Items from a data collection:
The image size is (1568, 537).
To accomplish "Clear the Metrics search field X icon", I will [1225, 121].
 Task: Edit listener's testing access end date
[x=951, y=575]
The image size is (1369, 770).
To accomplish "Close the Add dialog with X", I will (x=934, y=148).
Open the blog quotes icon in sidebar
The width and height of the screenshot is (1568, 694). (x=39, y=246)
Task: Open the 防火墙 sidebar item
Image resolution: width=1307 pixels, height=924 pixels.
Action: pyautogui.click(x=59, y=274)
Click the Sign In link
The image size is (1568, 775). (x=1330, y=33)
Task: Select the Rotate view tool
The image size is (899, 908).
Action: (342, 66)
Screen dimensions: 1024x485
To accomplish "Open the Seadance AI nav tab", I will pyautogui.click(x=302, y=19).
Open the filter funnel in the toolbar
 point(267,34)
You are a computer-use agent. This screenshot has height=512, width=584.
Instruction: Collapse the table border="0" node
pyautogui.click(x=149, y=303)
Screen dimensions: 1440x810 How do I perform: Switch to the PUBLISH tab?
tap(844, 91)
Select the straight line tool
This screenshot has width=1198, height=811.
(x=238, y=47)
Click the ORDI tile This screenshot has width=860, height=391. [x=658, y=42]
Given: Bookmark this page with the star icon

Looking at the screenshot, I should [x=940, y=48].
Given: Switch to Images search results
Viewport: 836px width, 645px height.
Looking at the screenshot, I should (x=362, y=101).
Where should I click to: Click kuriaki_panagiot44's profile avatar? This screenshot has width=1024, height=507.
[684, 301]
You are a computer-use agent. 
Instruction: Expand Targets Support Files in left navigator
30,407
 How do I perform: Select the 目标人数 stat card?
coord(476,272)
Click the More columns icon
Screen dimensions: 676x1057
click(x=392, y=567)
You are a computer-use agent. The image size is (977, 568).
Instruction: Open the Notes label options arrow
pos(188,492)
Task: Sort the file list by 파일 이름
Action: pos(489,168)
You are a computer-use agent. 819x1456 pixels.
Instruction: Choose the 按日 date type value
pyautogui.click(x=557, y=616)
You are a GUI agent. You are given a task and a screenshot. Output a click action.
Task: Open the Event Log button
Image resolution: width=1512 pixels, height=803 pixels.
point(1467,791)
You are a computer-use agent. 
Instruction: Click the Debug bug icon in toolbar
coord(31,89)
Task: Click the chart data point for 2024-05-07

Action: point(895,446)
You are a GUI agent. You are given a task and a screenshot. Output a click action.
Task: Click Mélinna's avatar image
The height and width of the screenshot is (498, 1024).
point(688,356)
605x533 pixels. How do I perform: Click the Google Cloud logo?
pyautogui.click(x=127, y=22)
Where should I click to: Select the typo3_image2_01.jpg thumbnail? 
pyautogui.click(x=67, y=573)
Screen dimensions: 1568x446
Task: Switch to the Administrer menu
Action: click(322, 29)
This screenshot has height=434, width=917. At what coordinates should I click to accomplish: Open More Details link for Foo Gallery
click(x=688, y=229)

*PROBLEM:*
Gather every line in the items above that contains the string "pyautogui".

*OUTPUT:*
Action: pyautogui.click(x=59, y=274)
To accomplish "Open the Seadance AI nav tab", I will pyautogui.click(x=302, y=19).
pyautogui.click(x=149, y=303)
pyautogui.click(x=557, y=616)
pyautogui.click(x=127, y=22)
pyautogui.click(x=67, y=573)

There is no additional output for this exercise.